Interiors
Steve Bennet - Chortle.co.uk
Not many shows start with the audience sitting on a minibus inching
its way through a traffic jam. But then the very point of Interiors,
part of the impressive new Manchester International Festival, is that
it’s not like other shows. Instead, it takes theatre out of
the theatre and into a modest, suburban semi in a secret location.
We, the 20-strong audience, are potential housebuyers, being bussed
to a viewing courtesy of estate agents Pennington Lee – named
after the comedians behind this inventive project, Stewart Lee and
Michael Pennington, or as you may better know him, Johnny Vegas.
Vegas plays Jeffrey Parkin, who’s
selling this spacious brick-built two-bed des res so he can embark
on a new life in Macedonia, where he’s bought a plot of land
on which he’s planning his dream home. Doing places up is something
of a passion of his, you see. He’s done – or at least
started - plenty of design work on this Victorian semi, which he is
more than proud to show off, from the illuminated pan rack in the
kitchen to the bespoke rootwood Coffee table that takes pride of place
in an otherwise spartan lounge. Given Vegas’s fearsome, full-on
comic persona, it’s with some trepidation that you cross his
threshold.
Being in confined quarters with a drunken, supercharged, 18 stone
of idiot is an intimidating prospect.
T hankfully, he’s not like that at all. Playing against type,
his character here is a respectable corporate troubleshooter, somewhat
nervous about having all these guests round, but generally a genial
host. When it comes to matters of taste, he does everything an aspirational
middle-class chap should. In furniture, it’s custom-made over
Ikea mass production, rare wood over MDF. In food, likewise, he prefers
exotic and organic, and in films, it’s acclaimed art-house fare
such as his favourite Farinelli: Il Castrato.
So, why, when it comes to imparting bite-sized philosophies, does
he resort to quoting Crocodile Dundee and Top Gun? For all his admirable
ambitions, is he trying to be something he’s not, living up
to the unattainable ideals of glossy style magazines rather than being
true to himself? He may be houseproud, but is he happy?
These are the questions that Interiors skilfully raises. Vegas –
whose ex-wife, coincidentally, is an interior decorator - plays Parkin
with warmth and wit, his experience on the stand-up circuit preparing
him well for the uncertainties of working so intimately with an audience.
In fact, audience seems almost the wrong word, so completely broken
down are the boundaries between punter and performer.
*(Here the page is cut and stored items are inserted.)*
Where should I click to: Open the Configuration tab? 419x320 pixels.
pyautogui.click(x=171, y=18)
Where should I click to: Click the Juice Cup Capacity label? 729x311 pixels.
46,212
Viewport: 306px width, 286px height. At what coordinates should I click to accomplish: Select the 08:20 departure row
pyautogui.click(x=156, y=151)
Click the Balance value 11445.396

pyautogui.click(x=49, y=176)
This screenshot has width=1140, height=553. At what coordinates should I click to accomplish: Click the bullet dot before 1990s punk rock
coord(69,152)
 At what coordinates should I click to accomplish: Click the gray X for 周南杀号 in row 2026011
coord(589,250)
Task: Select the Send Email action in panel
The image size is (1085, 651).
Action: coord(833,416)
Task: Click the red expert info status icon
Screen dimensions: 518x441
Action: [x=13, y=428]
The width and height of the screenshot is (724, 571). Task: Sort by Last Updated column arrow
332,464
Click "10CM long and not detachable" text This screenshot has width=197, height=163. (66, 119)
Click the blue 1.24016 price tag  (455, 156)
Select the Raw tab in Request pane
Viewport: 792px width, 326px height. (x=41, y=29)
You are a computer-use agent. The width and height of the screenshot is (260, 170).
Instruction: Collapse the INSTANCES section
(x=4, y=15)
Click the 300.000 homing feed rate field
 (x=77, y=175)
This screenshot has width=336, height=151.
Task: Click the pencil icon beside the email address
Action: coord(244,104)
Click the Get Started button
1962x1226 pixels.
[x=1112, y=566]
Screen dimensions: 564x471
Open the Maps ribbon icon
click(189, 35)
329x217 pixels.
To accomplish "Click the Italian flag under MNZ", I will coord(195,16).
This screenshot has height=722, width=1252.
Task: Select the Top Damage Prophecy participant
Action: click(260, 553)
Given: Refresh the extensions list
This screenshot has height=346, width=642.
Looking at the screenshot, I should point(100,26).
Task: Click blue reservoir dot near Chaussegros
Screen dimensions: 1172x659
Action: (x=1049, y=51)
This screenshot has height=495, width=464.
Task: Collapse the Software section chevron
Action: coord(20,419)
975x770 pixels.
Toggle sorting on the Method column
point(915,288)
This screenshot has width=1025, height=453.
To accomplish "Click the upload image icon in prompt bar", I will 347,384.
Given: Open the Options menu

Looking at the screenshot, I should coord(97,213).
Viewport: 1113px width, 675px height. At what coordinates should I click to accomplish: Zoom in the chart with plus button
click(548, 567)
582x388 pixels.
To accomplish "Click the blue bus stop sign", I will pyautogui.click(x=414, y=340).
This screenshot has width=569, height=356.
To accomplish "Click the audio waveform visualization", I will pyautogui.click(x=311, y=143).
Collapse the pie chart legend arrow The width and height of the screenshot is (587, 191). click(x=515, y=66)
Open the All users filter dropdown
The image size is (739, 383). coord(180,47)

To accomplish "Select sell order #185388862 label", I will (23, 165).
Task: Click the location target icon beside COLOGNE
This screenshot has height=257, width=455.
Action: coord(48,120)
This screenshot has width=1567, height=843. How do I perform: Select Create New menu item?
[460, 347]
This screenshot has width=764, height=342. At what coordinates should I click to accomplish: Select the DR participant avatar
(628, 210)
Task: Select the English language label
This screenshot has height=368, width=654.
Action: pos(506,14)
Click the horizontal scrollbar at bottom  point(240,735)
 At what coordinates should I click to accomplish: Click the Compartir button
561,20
He offers us tea and biscuits, wine if we’d like, and people
seem perfectly happy to engage him in small talk, just as if this
was a real viewing. It is all enjoyable good-natured banter, really,
nothing much more substantial than that, until Parkin takes a phone
call that shatters his fragile veneer of happiness, and the experience
takes a turn for the dramatic. Even in his stand-up guise Vegas is
the prince of pathos, and he uses that to great effect here.
For ticket-holders, it genuinely is a unique experience, being such an integral part of the action. And the fact that this is so obviously an art-for-art’s sake project, with no hope of making much money from such small ‘audiences’ and with no obvious way to be done on any bigger scale, only adds to the special sense of occasion. Viewing recommended.